● Aim: Retype the material verbatim, starting at the line that contains "Task: Click the" and ending at the end of the material. Omit the pictures from your answer.

● Extracted records:
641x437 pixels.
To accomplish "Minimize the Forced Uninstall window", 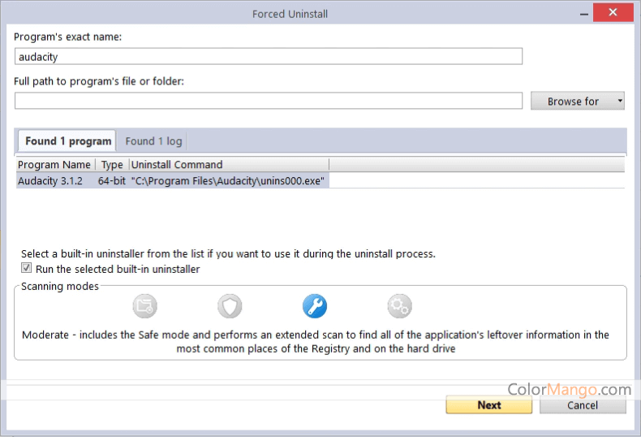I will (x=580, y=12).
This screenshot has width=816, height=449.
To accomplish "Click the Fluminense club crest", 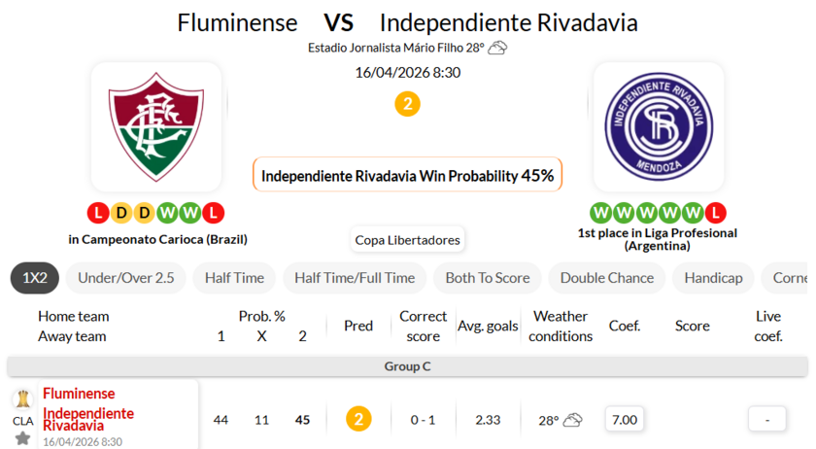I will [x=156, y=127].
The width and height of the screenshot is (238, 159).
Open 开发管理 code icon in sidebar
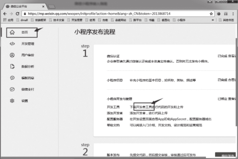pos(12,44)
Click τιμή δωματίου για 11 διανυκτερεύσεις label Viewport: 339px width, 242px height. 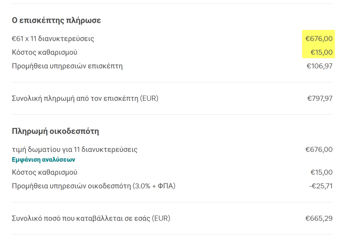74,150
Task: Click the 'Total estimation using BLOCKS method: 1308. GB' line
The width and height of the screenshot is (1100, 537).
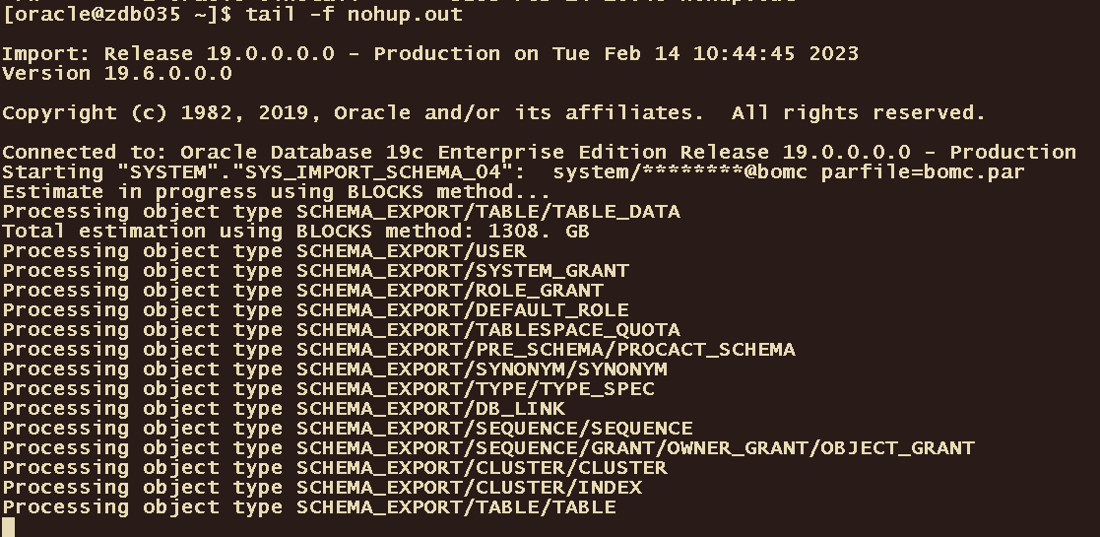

● Full answer:
Task: Click the 'Total estimation using BLOCKS method: 1308. GB' line
The width and height of the screenshot is (1100, 537).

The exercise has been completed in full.